WHY THIS MATTERS IN BRIEF
More areas of the world are suffering from water scarcity, and while desalinating seawater is a solution it also has its issues that this goes some way to solving.
By 2030 the United Nations estimates that over 129 countries in the world will fail to meet their UN Sustainable Development Goals (SDGs) targets for clean and sanitary water, and that globally we need to double our efforts, literally, if we’re going to stand a chance of staving off water shortages for billions of people around the world – bearing in mind that even in the prosperous state of California over 87% of the region is now in “severe drought” conditions which is just one of the reasons why they are splurging over $750 million on new water recycling technologies.
This state of affairs hasn’t gone unnoticed by Saudi Arabia who announced plans to use a radical new solar technology to desalinate seawater at Neom, a giant $500 Billion dollar mega-city project that it is developing along the country’s northern Red Sea coast.
The city’s developer has signed a deal with UK-based Solar Water to build its first-ever ‘solar dome’ desalination plant.
See how it works
It is claimed that the technology generates no carbon emissions, produces less brine than facilities using conventional reverse osmosis technology and will process drinking water more cheaply than traditional plants.
The technology involves a dome – a hydrological sphere – constructed from glass and steel into which sea water flows. The energy to heat the continuous inflow of water and to create a constant water cycle is produced by concentrating solar radiation, from a large number of parabolic mirrors, Heliostats, surrounding the domes, onto the glass and superconductive steel frame structure. Through this process, the sea water evaporates, condenses and is precipitated as fresh water.
The brine gathers at the bottom of the dome’s basin, is extracted and sold commercially for industrial use in lithium batteries, grit for roads, fertiliser or detergents. According to Solar Water, 90 per cent of desalination plants dispose of brine through ocean discharge, causing damage to marine ecosystems.
Nadhmi Al-Nasr, CEO of Neom, said: “Easy access to abundant seawater and fully renewable energy resources means Neom is perfectly placed to produce low-cost, sustainable fresh water through solar desalination. This type of technology is a powerful reminder of our commitment to supporting innovation, championing environmental conservation and delivering exceptional liveability. Working together with the Saudi Ministry of Environment, Water and Agriculture we can expand the implementation of this technology beyond Neom.”

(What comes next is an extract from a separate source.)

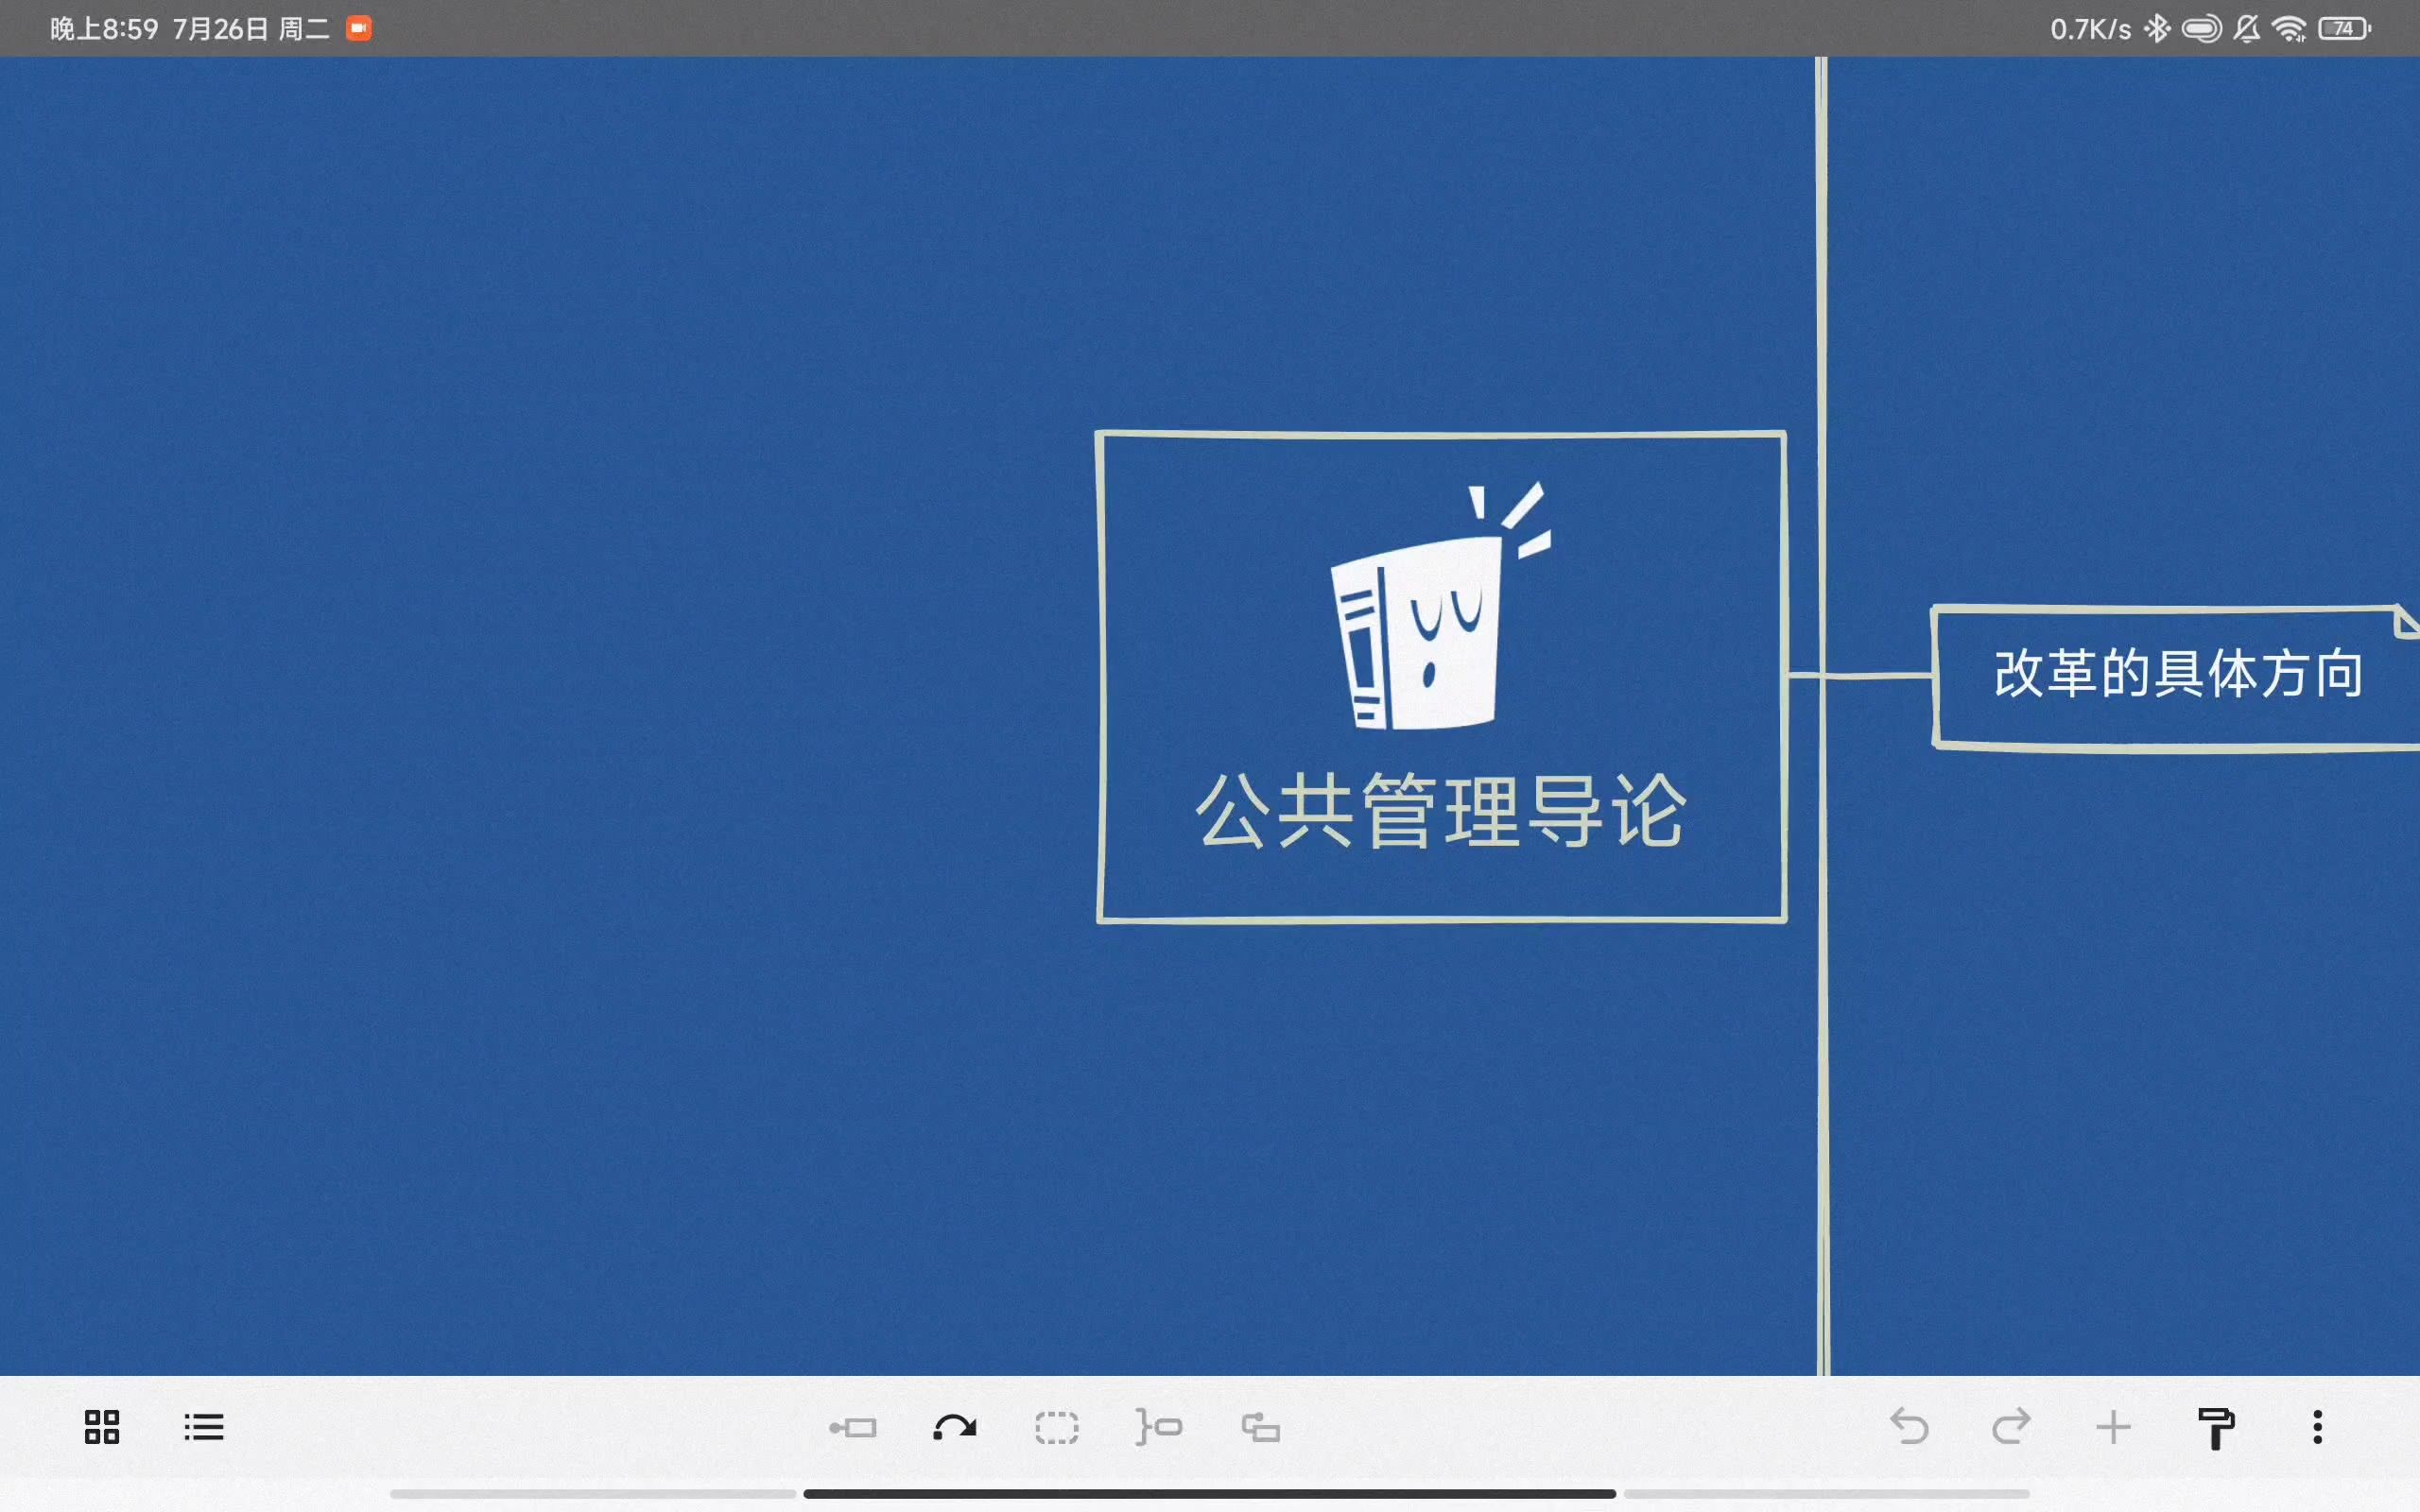Check battery status in system tray
The image size is (2420, 1512).
2345,26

Neom is the vision of His Royal Highness Crown Prince Mohammed Bin Salman and is central to Saudi Arabia’s 2030 Vision to grow and diversify the Saudi economy. The $500 billion project has promised everything from robot workers and flying cars to beaches with glow-in-the-dark sand and an artificial moon. However, many have questioned whether the initiative is realistic politically or economically.
Solar Water says it will start work on the first dome this September and the project is expected to be completed by the end of 2022.
David Reavley, CEO of Solar Water, commented: “Our game-changing desalination technology is 100 per cent carbon neutral and entirely sustainable. In NEOM we have found a partner who has a strong vision of what a New Future looks like in harmony with nature.”
“With over one billion people around the world lacking access to clean water every day, Solar Water and Neom’s desalination project will also serve as a test case for other water-scarce countries that are struggling to generate environmentally safe and sustainable sources of fresh water,” he added.